Филип Рот

Урок анатомии. Пражская оргия


Скачать книгу

ник

      Когда человек болеет, ему нужна мать. Если ее нет рядом, приходится довольствоваться другими женщинами. Цукерман довольствовался четырьмя другими. Никогда прежде у него не было столько женщин одновременно или столько врачей, никогда он не пил так много водки и не работал так мало, никогда так бурно не отчаивался. Впрочем, болезнь его, похоже, была не из тех, что окружающие воспринимают всерьез. Только боль – в шее, руках, плечах, боль, из-за которой он мог пройти по городу всего несколько кварталов и стоять на месте долго не мог. Выйдет на десять минут за продуктами и тут же спешит домой – прилечь. И зараз он мог принести только один нетяжелый пакет, да и то должен был тащить его, прижав к груди, – как какой-нибудь восьмидесятилетний старец. А если нести пакет в руке, боль только усиливалась. Было больно наклоняться и застилать кровать. Было больно с одной лишь лопаточкой в руке стоять у плиты, ожидая, пока поджарится яичница. Он не мог открыть окно – если надо было прилагать хоть какое-то усилие. Поэтому окна ему открывали женщины – открывали его окна, жарили ему яичницу, застилали ему постель, покупали ему продукты и без усилий, мужественно таскали домой его вещи. Одна женщина могла бы справиться со всем за пару часов в день, но у Цукермана больше не было одной женщины. Поэтому пришлось держать четырех.

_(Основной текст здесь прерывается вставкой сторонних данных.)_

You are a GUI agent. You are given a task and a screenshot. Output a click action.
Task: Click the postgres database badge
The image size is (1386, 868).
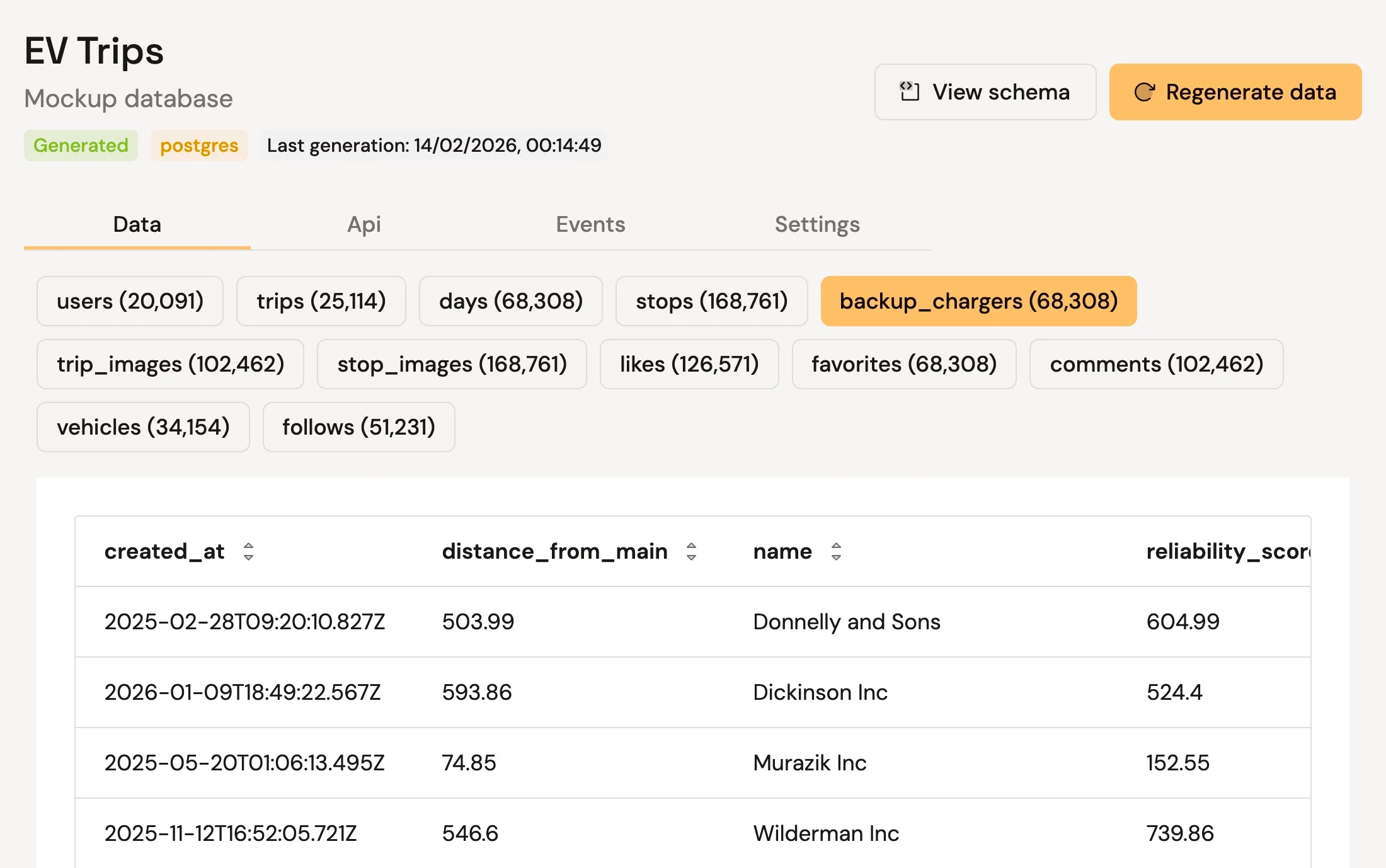point(199,146)
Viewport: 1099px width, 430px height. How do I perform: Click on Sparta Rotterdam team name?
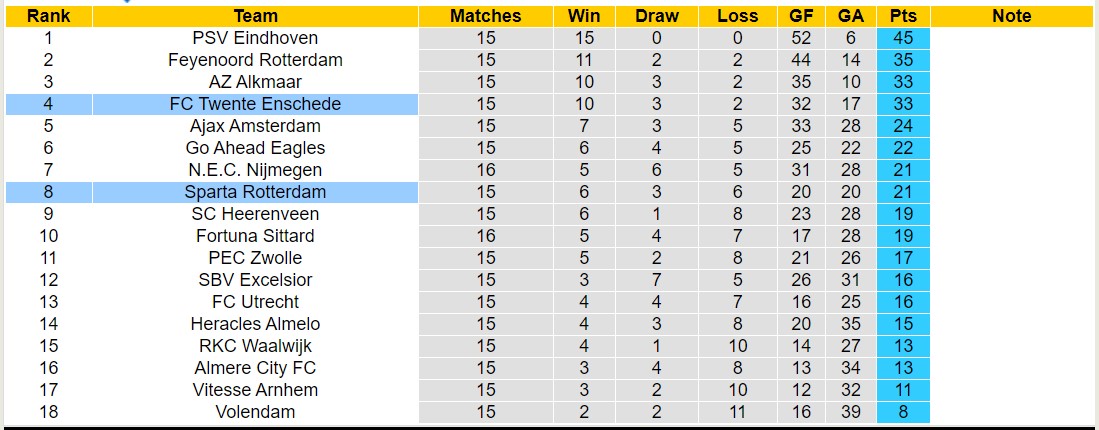click(x=255, y=192)
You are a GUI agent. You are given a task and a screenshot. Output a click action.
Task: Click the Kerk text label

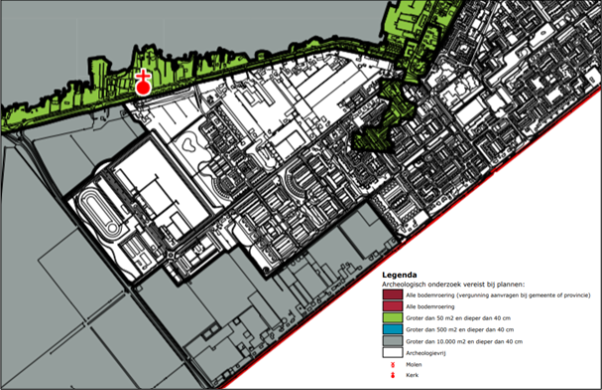pyautogui.click(x=412, y=375)
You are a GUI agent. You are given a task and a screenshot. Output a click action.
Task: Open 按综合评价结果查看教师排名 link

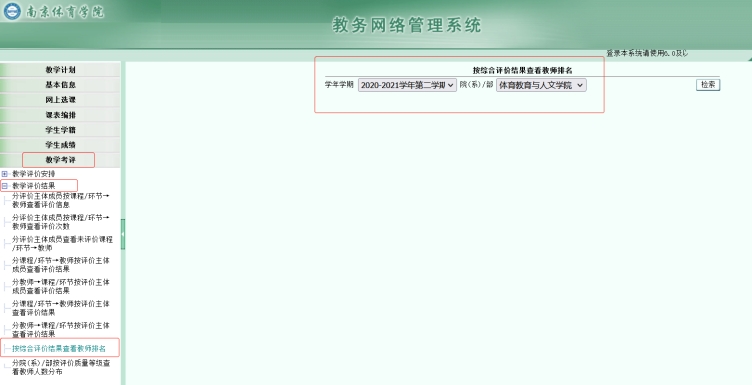59,349
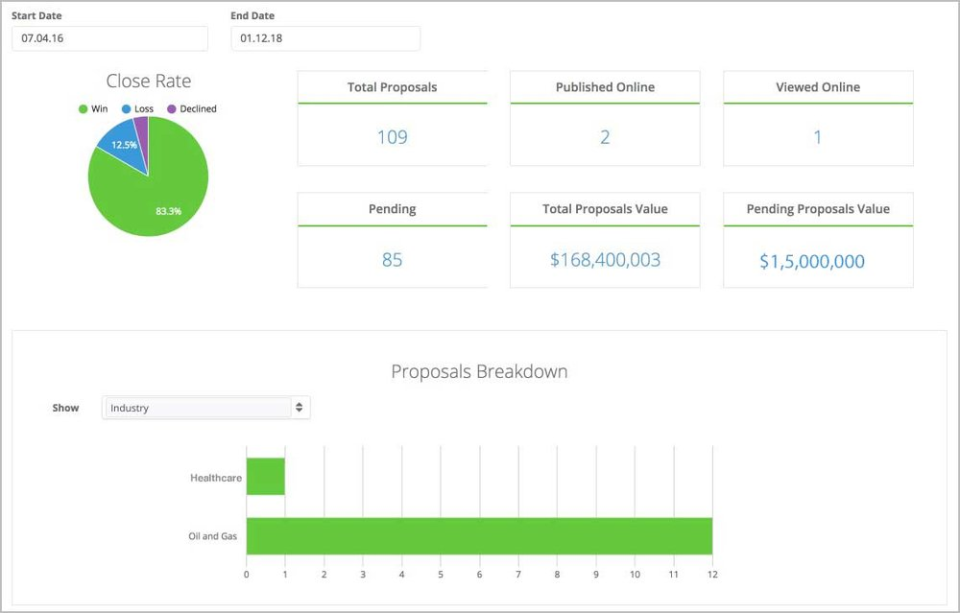The width and height of the screenshot is (960, 613).
Task: Open Published Online count 2
Action: pyautogui.click(x=605, y=137)
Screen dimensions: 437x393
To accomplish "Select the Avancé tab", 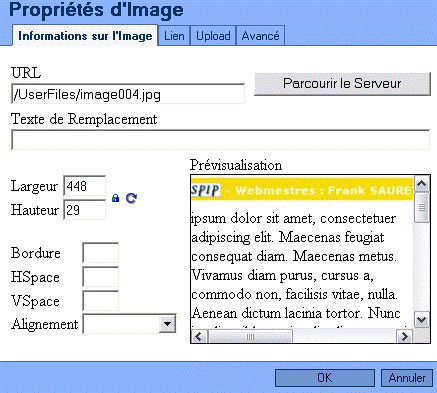I will coord(260,36).
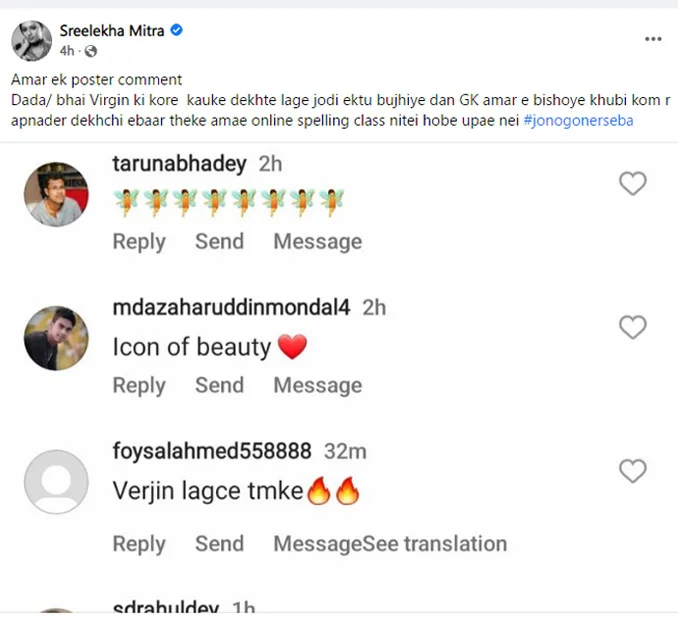678x618 pixels.
Task: Like foysalahmed558888's comment with the heart
Action: coord(633,471)
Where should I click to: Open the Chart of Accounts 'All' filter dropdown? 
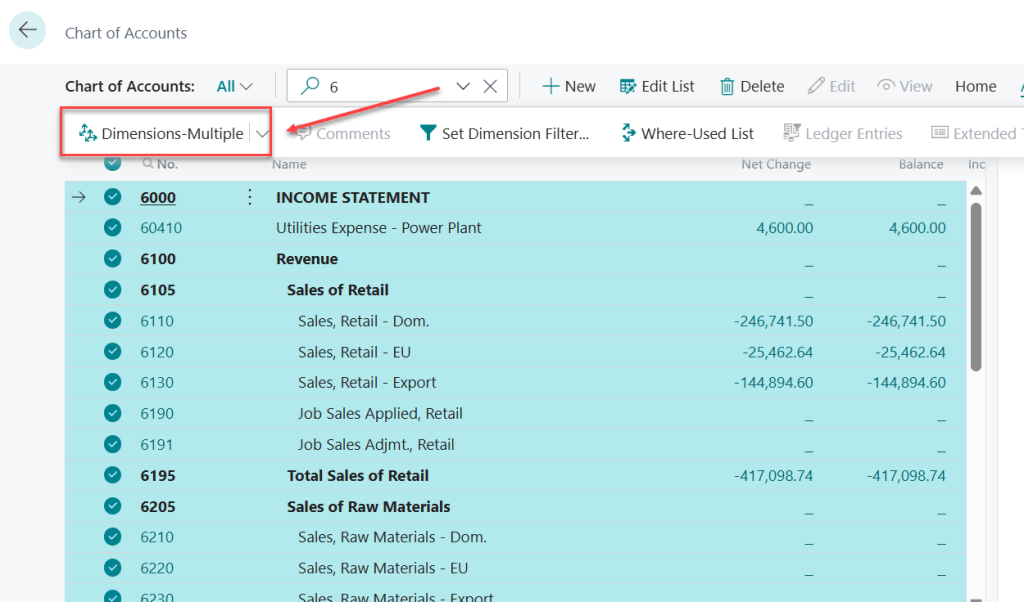point(234,86)
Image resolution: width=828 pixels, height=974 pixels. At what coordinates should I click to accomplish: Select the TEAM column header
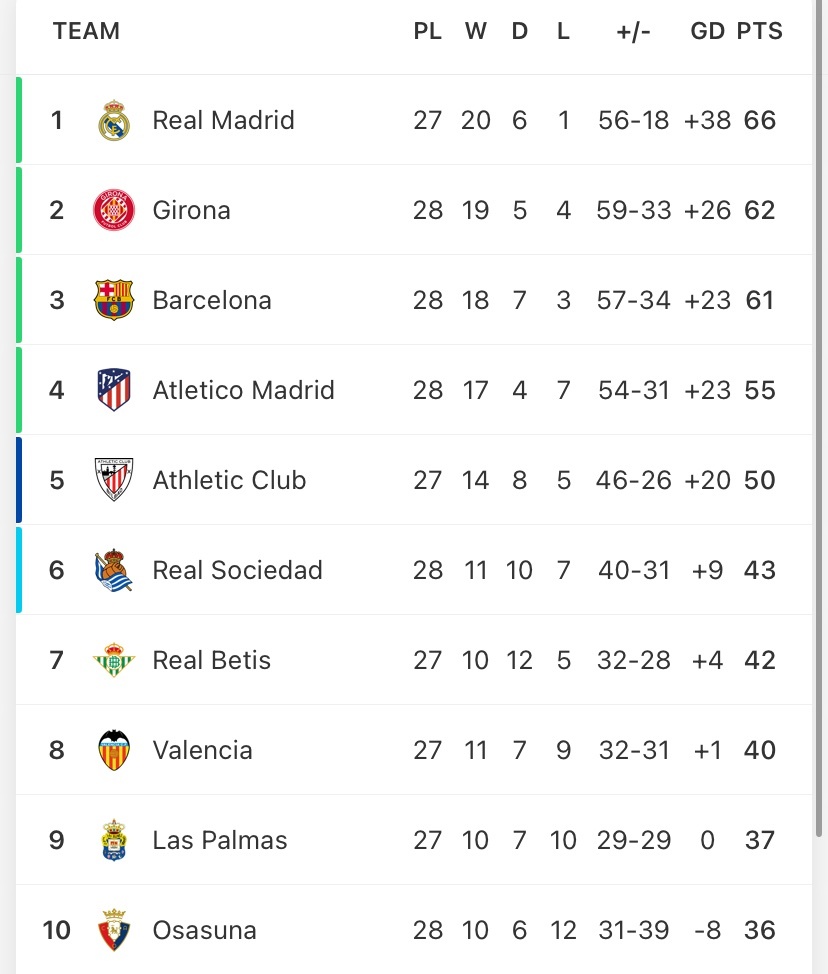coord(86,32)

      Читать, сидя в кресле, он мог только в ортопедическом воротнике, пористой штуковине в белом чехле с жесткими ребрами, крепившейся на шее, чтобы поддерживать позвоночник и чтобы, когда поворачиваешь голову, было на что опереться. Предполагалось, что, если ограничить движение и дать голове опору, резкая боль, терзавшая его от правого уха до шеи, а потом разветвлявшаяся вниз – как менора, перевернутая вверх ногами, – уменьшится. Иногда воротник помогал, иногда нет, но сводил его с ума – не хуже, чем боль. Надев его, он только на воротнике и мог сосредоточиться.

      В руке он держал книгу, знакомую еще с университетских времен, “Оксфордский сборник поэзии XVII века”. На первой странице, над его фамилией и датой синими чернилами была запись карандашом, его почерком того, 1949 года, вывод, сделанный первокурсником: “Поэты-метафизики легко переходят от банального к возвышенному”. Впервые за двадцать четыре года он вернулся к стихам Джорджа Герберта[1], взял книгу, чтобы прочитать “Воротник” – вдруг там найдется то, что поможет ему привыкнуть к собственному воротнику. Считается, что назначение великой литературы – облегчать страдания, описывая наш общий удел. Цукерман уже понял, что боль, если не противостоять ей постоянными, упорными дозами философских размышлений, обрекает тебя мыслить чудовищно примитивно. Может, Герберт ему что подскажет.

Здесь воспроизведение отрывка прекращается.